L'adhésion symbolique à la communauté nationale

La première piste à examiner est celle de l'adhésion symbolique à la communauté nationale. En effet, il serait de mauvaise foi que de ne pas admettre que cette classe sociale ne gagne rien à voter à droite. Dans les faits, ses membres gagnent symboliquement une sorte d'adhésion à la société. Un ouvrier ou une ouvrière qui vote à droite aura l'impression de faire partie d'une communauté nationale unie dans laquelle les conflits de classes sont inexistants. Le patriotisme américain durant la guerre en Irak, la grogne envers les personnes issues de l'immigration en France et la montée d'un nationalisme canadien dans un Québec essoufflé par deux défaites référendaires représentent bien cette adhésion symbolique. Cette façon de gommer les conflits de classe permet aussi à la classe patronale dominante d'avancer un agenda «apolitique» qui réduit l'économie à des questions managériales de «bon sens».
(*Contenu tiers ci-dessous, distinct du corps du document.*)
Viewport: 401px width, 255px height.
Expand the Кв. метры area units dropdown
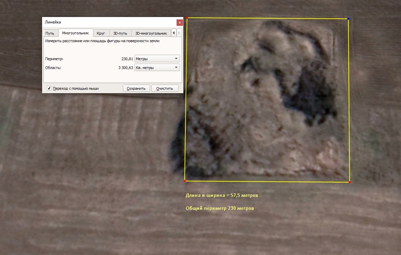157,68
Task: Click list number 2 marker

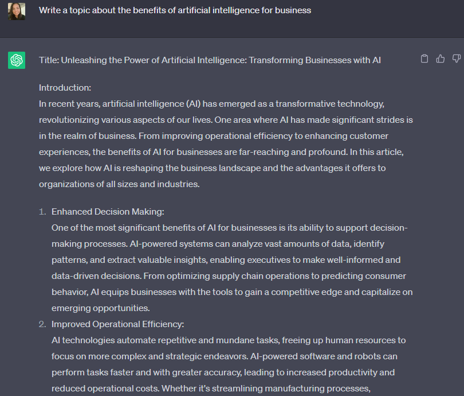Action: (x=42, y=324)
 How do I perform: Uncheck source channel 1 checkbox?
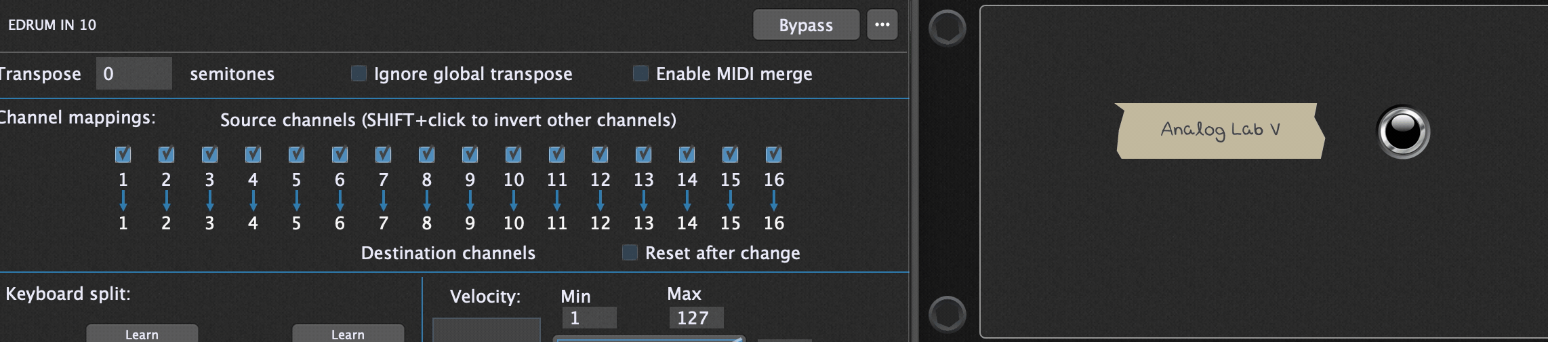pos(123,155)
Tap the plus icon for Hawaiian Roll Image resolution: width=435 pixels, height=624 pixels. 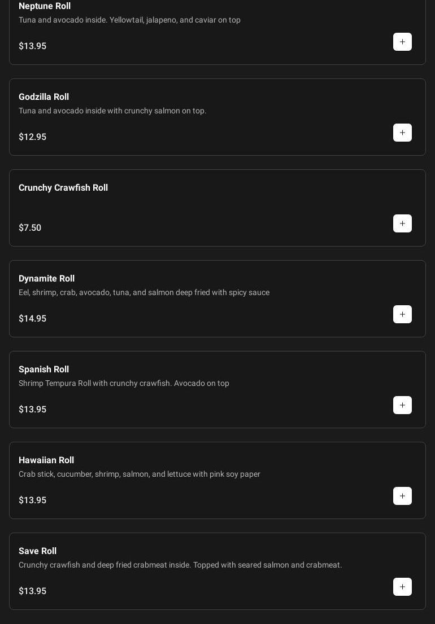pos(402,496)
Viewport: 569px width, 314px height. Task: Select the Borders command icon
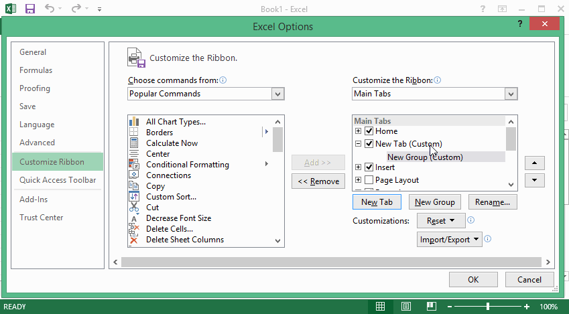[133, 133]
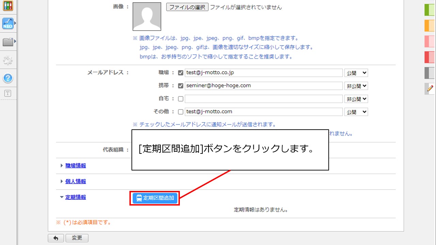
Task: Collapse the 定期情報 section
Action: (75, 197)
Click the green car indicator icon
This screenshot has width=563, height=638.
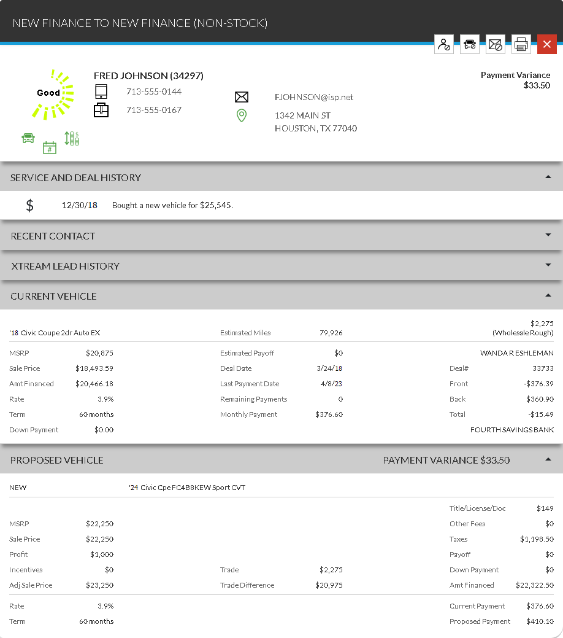click(28, 138)
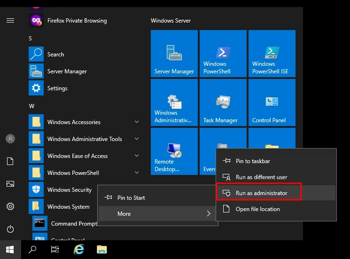Open Settings from the app list
350x259 pixels.
57,88
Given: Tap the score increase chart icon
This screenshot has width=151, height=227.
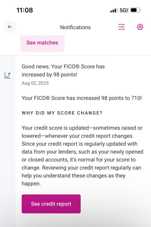Looking at the screenshot, I should coord(8,75).
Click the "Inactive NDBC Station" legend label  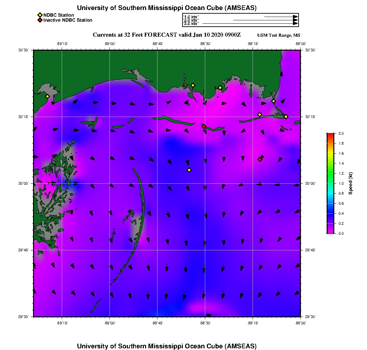pos(68,20)
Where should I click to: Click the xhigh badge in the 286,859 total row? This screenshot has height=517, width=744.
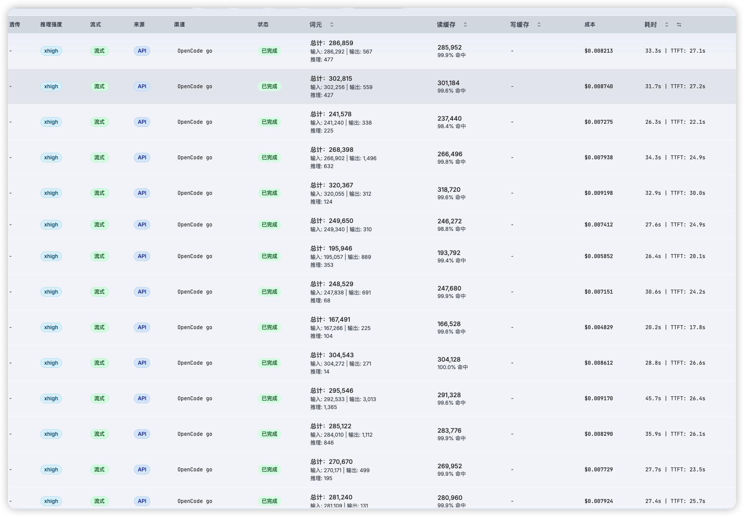[51, 51]
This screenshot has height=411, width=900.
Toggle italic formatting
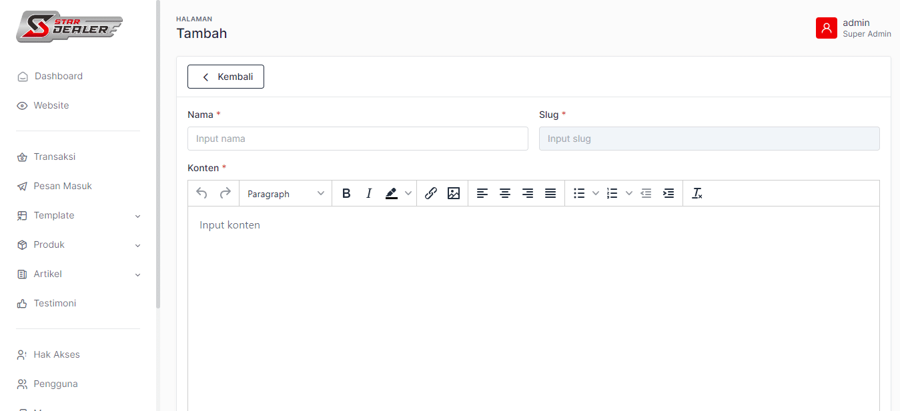pyautogui.click(x=368, y=193)
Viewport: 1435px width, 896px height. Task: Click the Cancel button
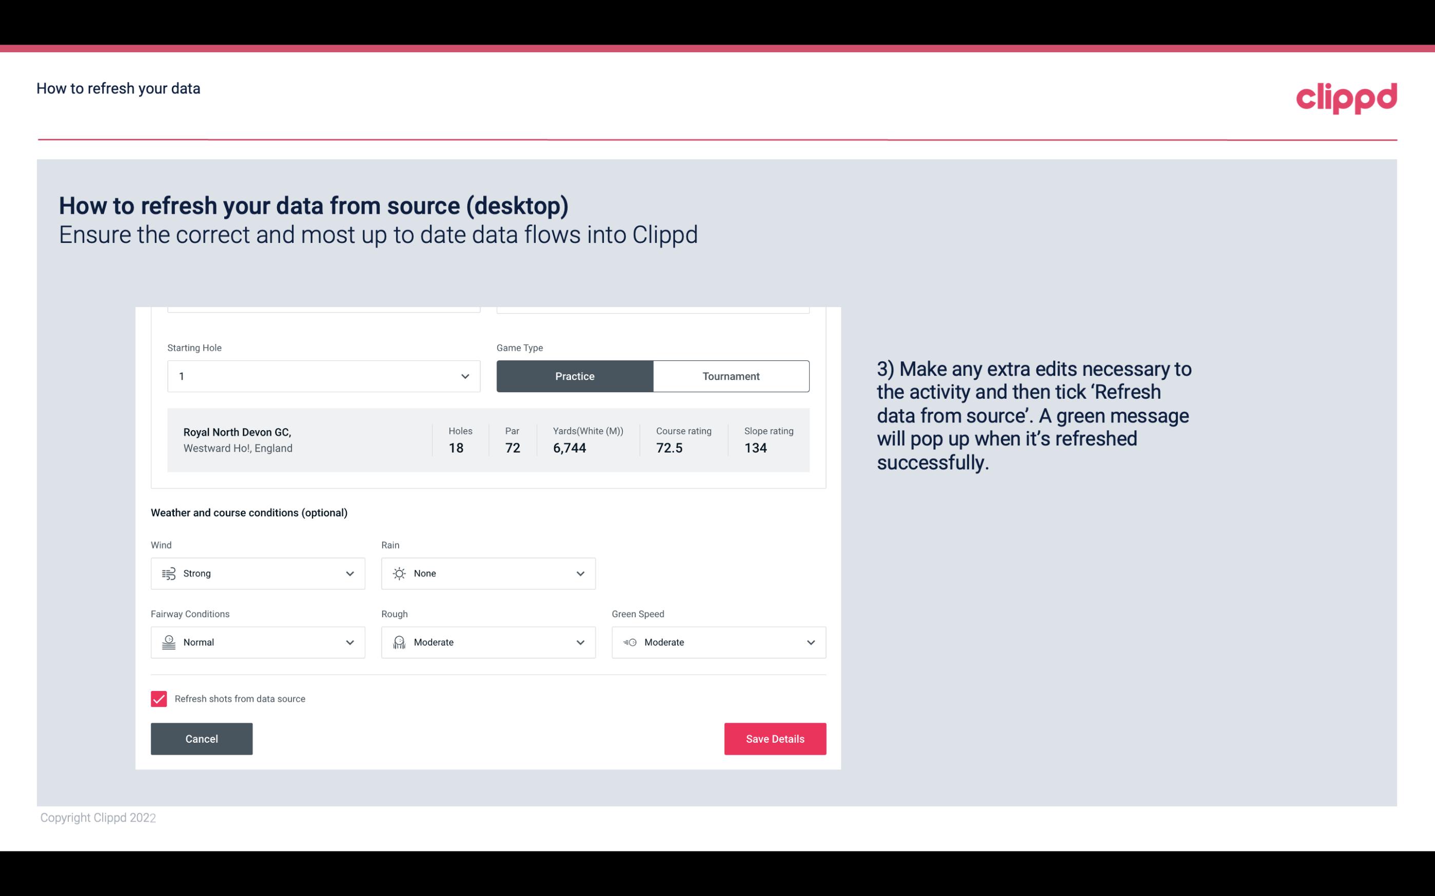point(202,738)
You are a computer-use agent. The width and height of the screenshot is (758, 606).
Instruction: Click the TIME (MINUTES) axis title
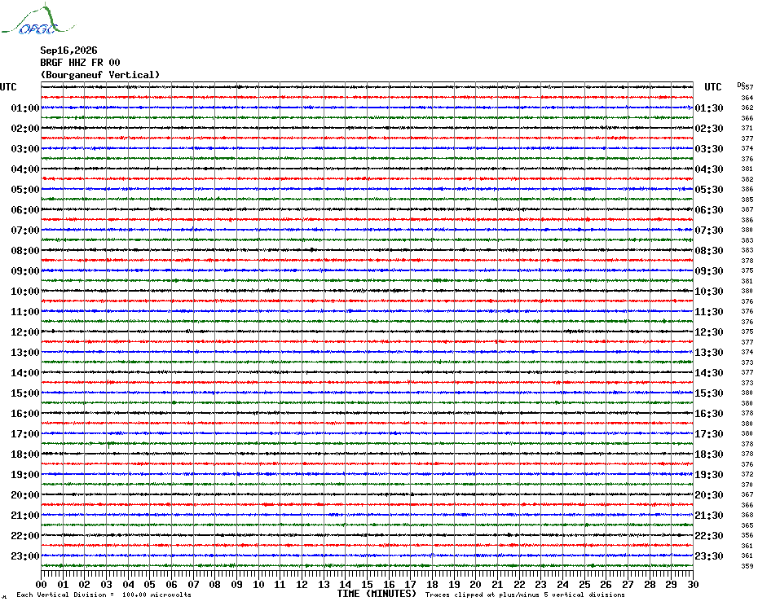377,594
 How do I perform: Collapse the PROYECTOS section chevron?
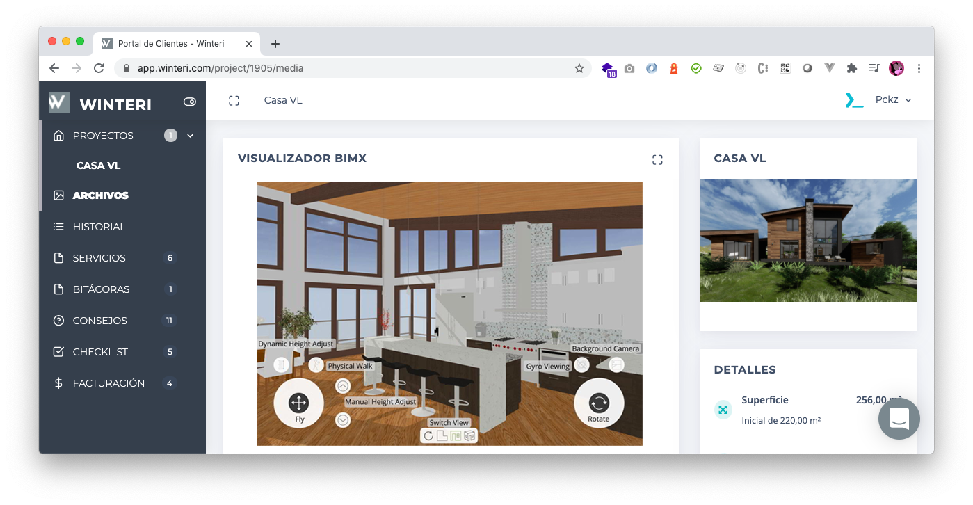click(191, 136)
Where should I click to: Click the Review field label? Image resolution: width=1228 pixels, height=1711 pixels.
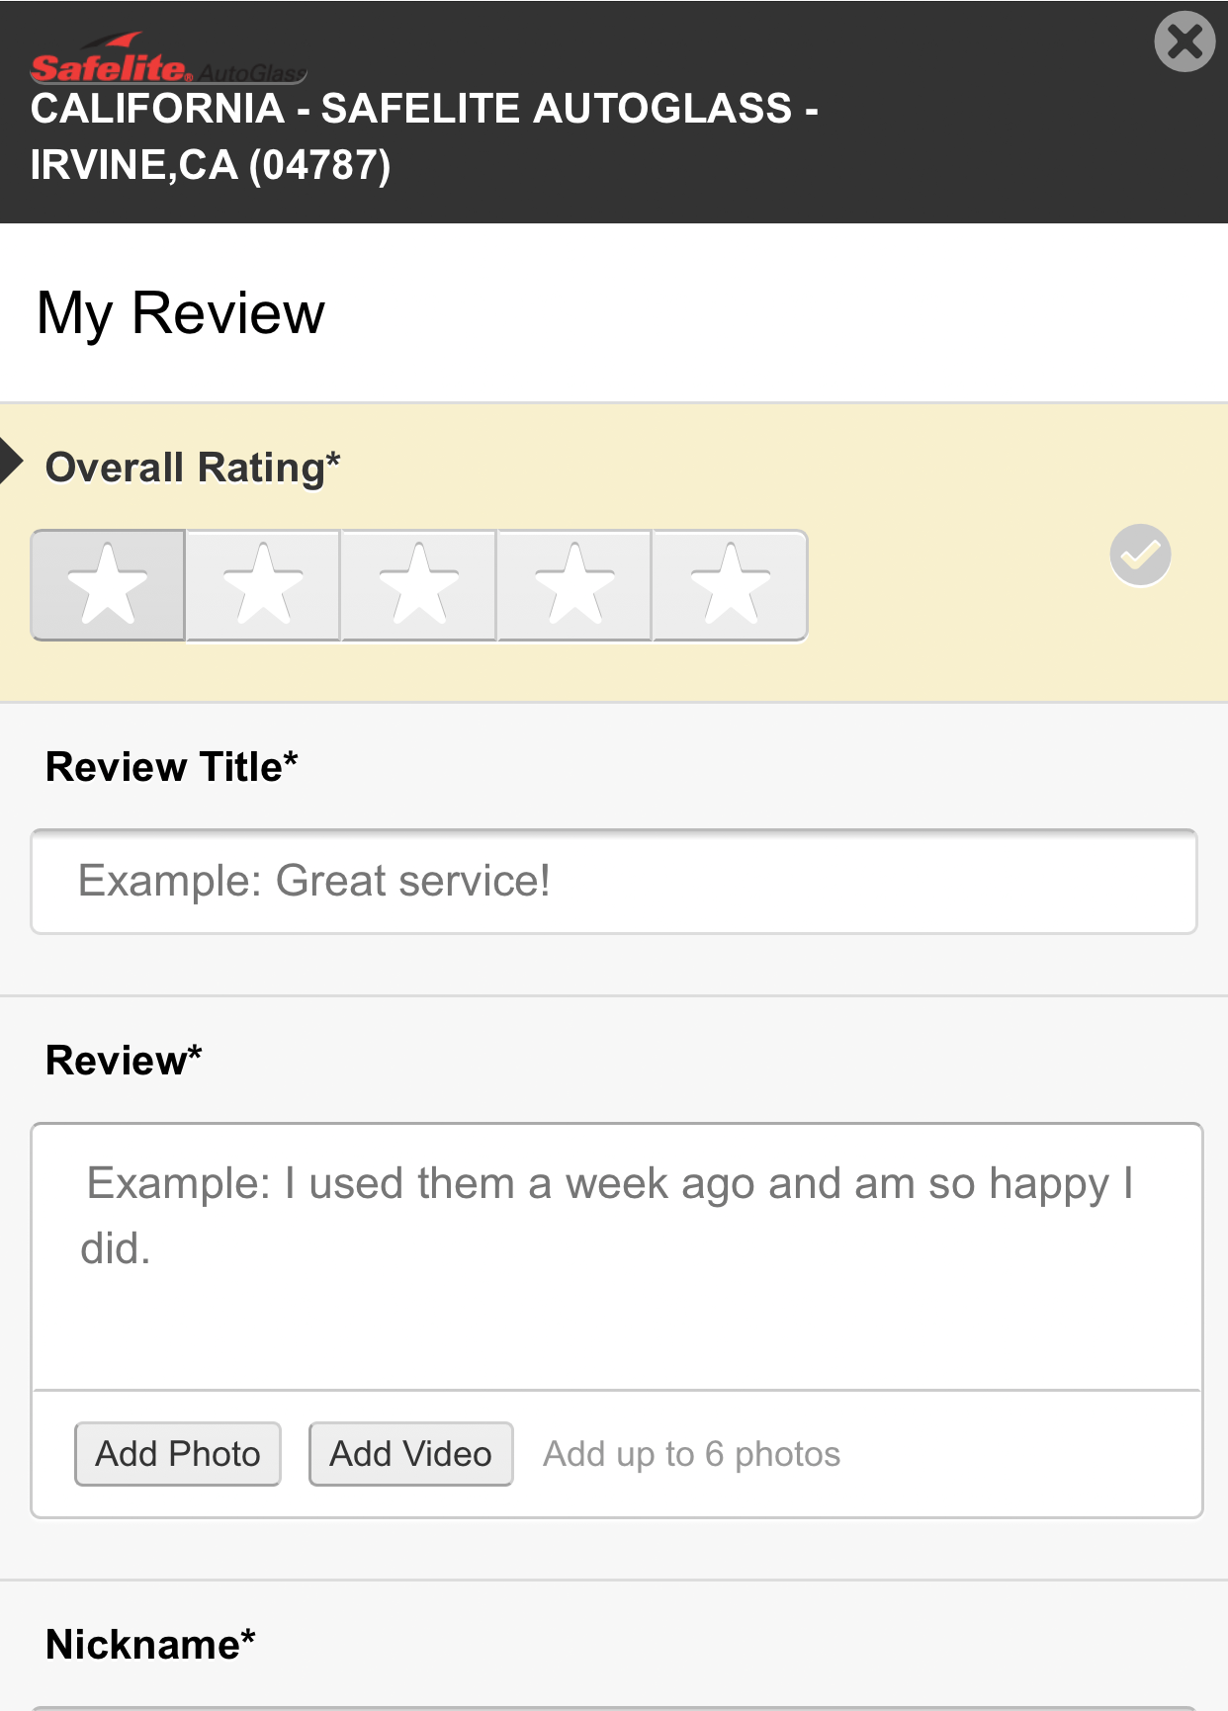pyautogui.click(x=124, y=1061)
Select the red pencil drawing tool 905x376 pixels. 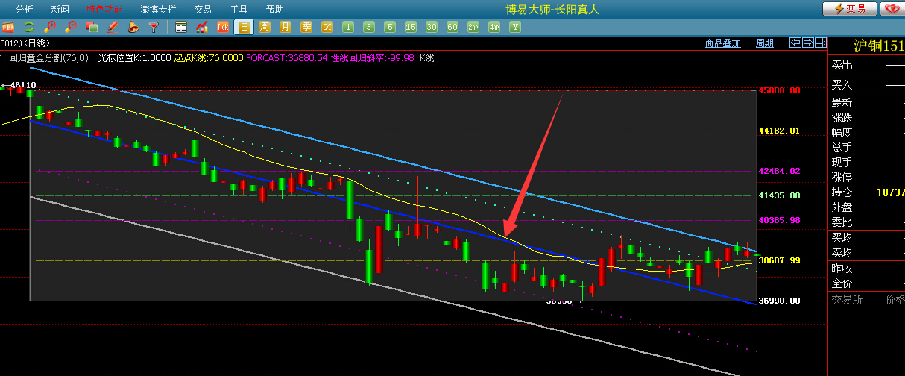tap(113, 27)
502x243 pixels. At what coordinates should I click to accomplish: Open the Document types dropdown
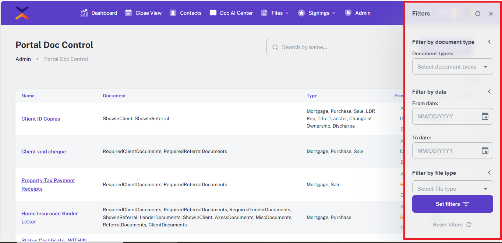(452, 67)
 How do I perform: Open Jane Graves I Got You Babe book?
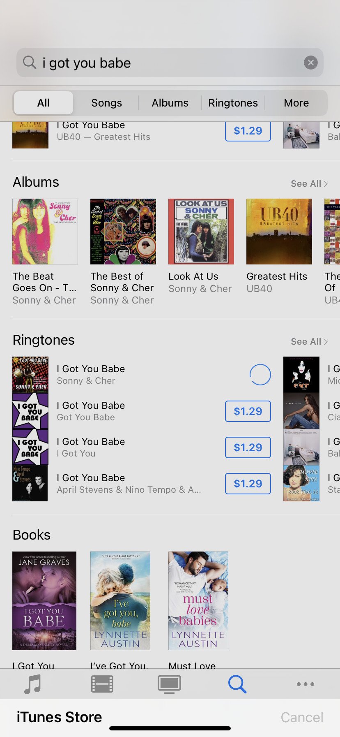pos(44,601)
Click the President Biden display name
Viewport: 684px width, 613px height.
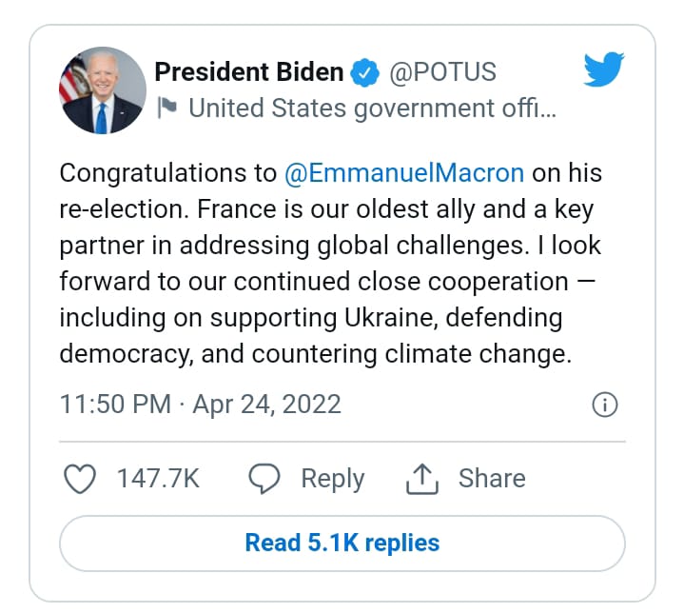(x=248, y=72)

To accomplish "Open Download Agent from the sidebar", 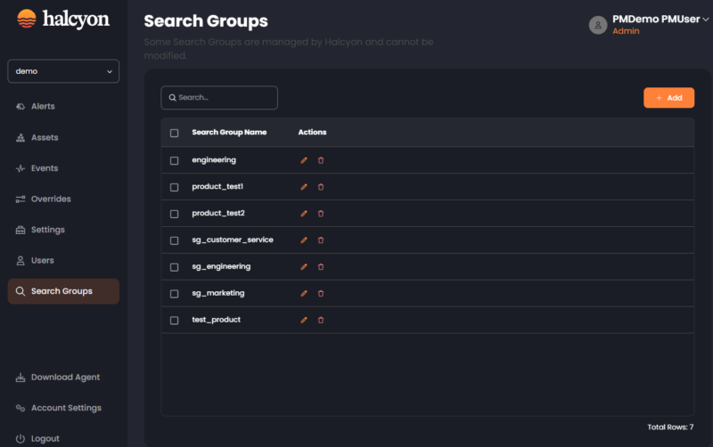I will (65, 377).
Cette gauche discréditée, c'est la gauche de gouvernement qui prétend vouloir changer la vie, mais qui dans les faits, travaille à l'édification du régime qu'elle prétend combattre.

Le discrédit d'une certaine gauche

Un autre élément important afin de comprendre pourquoi de plus en plus d'ouvriers et d'ouvrières votent à droite est le discrédit d'une certaine gauche. Cette gauche discréditée, c'est la gauche de gouvernement qui prétend vouloir changer la vie, mais qui dans les faits, travaille à l'édification du régime qu'elle prétend combattre. C'est aussi cette gauche qui, une fois dans l'opposition, singe le parti au pouvoir en adoptant ses stratégies, son lexique et qui va même jusqu'à attaquer par la droite quand une rare mesure de gauche est proposée. Le discrédit de cette gauche a eu pour effet de mettre le soupçon sur l'ensemble de ce qui se trouve à bâbord du pouvoir officiel. Le non-respect des promesses de gauche s'est mué en cynisme à l'égard de toute velléité de changement réellement progressiste. Or, là où le cynisme triomphe, la droite populiste retrouve son terrain de chasse naturel.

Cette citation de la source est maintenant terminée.